Source document:

- Opening Delimiter -

BACKGROUND:Central obesity, defined by increased waist circumference or waist:hip ratio (WHR), is associated with increased cardiovascular events, including heart failure. However, the pathophysiological link between central obesity and adverse cardiovascular outcomes remains poorly understood. We hypothesized that central obesity and larger WHR are independently associated with worse cardiac mechanics (reduced left ventricular strain and systolic [s'] and early diastolic [e'] tissue velocities). METHODS AND RESULTS: We performed speckle-tracking analysis of echocardiograms from participants in the Hypertension Genetic Epidemiology Network (HyperGEN) study, a population- and family-based epidemiological study (n=2181). Multiple indices of systolic and diastolic cardiac mechanics were measured. We evaluated the association between central obesity and cardiac mechanics using multivariable-adjusted linear mixed-effects models to account for relatedness among participants. The mean age of the cohort was 51±14 years, 58% were women, and 47% were black. Mean body mass index was 30.8±7.1 kg/m(2), waist circumference was 102±17 cm, WHR was 0.91±0.08, and 80% had central obesity based on waist circumference and WHR criteria. After adjusting for multiple potential confounders (including age, sex, race, physical activity, body mass index, heart rate, smoking status, systolic blood pressure, fasting glucose, total cholesterol, antihypertensive medication use, glomerular filtration rate, left ventricular mass index, wall motion abnormalities, and ejection fraction), central obesity and WHR remained associated with worse global longitudinal strain, early diastolic strain rate, s' velocity, and e' velocity (P<0.05 for all comparisons). There were no significant statistical interactions between WHR and obesity status. CONCLUSIONS: In this cross-sectional study of participants with multiple comorbidities, central obesity was found to be associated with adverse cardiac mechanics.

- Closing Delimiter -

Work order 1:
In the abstract on central obesity and the heart, how many people took part in the HyperGEN study?
Work order 2:
Using the abstract on central obesity and the heart, say whether each statement agrees with it. Answer yes or no, and quote the words that decide it.
(a) The group's average age was 51 years.
(b) Most of the people in the study were men.
(c) The researchers found significant statistical interactions between WHR and obesity status.
Work order 3:
The abstract on central obesity and the heart says central obesity and WHR stayed linked to worse results on certain measures after adjustment. List all of those measures.

Listed records:
- Opening Delimiter -

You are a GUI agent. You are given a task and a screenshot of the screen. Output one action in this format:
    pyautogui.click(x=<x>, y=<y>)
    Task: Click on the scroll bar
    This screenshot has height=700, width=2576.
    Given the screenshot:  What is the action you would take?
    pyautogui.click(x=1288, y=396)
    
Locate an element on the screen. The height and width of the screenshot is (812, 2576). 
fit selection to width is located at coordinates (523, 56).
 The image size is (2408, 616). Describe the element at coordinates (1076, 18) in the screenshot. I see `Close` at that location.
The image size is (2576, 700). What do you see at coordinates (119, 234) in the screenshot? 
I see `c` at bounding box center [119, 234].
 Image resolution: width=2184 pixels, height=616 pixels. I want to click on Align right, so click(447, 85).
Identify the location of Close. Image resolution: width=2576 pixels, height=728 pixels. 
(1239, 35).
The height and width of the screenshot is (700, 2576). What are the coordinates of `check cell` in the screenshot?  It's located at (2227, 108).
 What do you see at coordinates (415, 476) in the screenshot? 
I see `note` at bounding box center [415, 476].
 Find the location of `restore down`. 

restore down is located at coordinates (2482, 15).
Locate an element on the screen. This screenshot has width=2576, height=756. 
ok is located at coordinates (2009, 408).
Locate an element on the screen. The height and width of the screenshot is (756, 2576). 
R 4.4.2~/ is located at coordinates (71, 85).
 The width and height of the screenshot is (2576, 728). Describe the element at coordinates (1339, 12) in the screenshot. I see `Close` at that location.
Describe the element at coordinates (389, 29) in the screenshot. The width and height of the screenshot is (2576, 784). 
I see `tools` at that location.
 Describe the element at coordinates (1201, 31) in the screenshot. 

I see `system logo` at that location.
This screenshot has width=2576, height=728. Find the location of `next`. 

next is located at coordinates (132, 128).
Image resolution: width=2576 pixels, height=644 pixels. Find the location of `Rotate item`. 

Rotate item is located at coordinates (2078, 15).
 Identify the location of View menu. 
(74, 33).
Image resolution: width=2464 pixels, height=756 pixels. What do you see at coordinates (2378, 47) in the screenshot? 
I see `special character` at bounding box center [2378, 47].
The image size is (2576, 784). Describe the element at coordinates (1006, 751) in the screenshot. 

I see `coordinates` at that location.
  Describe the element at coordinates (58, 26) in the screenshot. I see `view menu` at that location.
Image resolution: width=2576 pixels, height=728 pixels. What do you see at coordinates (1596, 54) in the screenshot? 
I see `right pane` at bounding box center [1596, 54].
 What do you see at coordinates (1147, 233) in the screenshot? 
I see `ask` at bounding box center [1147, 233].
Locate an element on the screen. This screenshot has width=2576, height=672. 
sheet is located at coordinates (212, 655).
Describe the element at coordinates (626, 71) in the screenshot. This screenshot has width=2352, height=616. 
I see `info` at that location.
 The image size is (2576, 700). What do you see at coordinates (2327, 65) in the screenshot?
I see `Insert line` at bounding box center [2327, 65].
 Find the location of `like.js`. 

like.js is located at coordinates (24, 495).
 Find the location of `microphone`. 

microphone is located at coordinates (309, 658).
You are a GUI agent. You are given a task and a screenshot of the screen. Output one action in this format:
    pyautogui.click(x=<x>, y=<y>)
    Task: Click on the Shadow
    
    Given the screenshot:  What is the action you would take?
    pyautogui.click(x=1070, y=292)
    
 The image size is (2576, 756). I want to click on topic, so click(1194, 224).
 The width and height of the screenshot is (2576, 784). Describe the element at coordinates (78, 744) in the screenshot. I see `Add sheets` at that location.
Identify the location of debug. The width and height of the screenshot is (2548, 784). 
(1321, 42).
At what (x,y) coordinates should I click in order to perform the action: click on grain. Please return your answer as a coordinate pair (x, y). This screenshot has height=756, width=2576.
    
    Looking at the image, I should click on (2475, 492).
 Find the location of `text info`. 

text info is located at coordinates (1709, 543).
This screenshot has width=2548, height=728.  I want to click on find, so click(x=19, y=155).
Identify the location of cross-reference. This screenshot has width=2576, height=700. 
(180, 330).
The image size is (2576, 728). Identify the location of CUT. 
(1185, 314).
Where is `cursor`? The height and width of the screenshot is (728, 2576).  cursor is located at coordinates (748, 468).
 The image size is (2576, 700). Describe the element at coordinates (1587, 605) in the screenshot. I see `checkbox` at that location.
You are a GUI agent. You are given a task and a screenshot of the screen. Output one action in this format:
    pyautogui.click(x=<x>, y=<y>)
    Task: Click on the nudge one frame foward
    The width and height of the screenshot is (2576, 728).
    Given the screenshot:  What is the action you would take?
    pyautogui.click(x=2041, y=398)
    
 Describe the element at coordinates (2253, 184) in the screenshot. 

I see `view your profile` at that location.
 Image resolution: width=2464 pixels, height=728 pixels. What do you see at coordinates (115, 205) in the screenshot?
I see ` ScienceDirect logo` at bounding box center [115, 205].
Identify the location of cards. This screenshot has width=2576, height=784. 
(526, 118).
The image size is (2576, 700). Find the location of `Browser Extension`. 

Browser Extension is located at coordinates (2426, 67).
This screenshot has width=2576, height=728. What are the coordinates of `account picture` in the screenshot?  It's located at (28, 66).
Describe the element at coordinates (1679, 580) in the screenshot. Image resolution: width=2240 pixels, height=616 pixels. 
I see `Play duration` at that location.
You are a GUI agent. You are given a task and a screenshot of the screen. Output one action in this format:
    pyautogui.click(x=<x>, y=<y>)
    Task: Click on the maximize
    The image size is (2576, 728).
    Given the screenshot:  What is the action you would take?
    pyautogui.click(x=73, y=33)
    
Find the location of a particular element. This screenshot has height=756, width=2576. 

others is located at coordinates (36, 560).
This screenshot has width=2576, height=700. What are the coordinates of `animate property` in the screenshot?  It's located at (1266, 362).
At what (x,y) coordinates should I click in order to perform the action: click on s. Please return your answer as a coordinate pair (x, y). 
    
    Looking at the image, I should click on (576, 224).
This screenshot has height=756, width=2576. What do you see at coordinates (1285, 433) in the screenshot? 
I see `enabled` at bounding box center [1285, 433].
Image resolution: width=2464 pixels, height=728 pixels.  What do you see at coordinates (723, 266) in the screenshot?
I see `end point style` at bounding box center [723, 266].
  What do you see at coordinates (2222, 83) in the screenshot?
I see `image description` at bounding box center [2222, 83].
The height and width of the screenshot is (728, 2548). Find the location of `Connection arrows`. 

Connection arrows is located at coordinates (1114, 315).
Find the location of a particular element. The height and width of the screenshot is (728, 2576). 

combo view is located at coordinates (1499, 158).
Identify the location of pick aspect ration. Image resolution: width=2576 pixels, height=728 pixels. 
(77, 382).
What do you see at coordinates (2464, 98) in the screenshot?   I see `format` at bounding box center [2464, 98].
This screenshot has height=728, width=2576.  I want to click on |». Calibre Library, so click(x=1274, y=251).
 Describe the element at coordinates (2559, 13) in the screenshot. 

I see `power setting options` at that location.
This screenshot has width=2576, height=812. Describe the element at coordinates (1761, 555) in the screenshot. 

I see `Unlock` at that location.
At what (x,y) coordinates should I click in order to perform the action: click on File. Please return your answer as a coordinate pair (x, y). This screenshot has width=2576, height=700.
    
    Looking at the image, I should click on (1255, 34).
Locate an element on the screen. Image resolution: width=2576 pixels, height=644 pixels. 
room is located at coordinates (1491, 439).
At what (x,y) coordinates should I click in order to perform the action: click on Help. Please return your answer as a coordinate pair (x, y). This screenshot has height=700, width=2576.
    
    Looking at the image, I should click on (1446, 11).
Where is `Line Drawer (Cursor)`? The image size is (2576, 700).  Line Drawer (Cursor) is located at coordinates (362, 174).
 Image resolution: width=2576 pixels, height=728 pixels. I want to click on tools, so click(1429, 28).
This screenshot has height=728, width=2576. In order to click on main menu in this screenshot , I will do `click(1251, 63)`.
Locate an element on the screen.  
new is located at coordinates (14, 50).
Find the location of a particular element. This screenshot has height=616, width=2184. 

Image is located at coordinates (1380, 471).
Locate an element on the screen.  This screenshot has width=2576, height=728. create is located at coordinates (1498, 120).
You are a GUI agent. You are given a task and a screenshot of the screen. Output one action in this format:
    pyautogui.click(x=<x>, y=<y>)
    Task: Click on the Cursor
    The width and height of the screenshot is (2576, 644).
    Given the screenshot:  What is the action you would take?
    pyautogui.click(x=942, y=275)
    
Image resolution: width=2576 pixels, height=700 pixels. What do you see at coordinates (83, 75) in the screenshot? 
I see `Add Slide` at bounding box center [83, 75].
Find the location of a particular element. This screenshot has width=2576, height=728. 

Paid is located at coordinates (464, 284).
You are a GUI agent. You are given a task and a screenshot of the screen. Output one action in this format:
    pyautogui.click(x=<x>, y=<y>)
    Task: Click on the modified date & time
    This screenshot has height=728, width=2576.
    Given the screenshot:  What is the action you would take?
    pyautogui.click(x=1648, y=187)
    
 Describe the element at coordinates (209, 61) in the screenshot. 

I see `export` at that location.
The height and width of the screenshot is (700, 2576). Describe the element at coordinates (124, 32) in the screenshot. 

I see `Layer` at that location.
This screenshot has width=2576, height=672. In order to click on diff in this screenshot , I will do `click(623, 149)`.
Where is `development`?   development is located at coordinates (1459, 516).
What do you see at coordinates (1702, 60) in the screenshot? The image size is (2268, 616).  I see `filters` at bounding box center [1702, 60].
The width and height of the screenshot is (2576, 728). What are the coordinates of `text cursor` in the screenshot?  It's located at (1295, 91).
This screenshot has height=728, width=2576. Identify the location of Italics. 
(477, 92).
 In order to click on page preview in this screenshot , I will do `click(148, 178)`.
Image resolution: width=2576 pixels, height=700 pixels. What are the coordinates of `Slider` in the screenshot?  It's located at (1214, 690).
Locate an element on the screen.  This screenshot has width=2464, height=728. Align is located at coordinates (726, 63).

- Closing Delimiter -

Written solution 1:
2,181 people.

Written solution 2:
(a) Yes: "The mean age of the cohort was 51±14 years"
(b) No: "58% were women"
(c) No: "There were no significant statistical interactions between WHR and obesity status."

Written solution 3:
Global longitudinal strain, early diastolic strain rate, s' velocity, e' velocity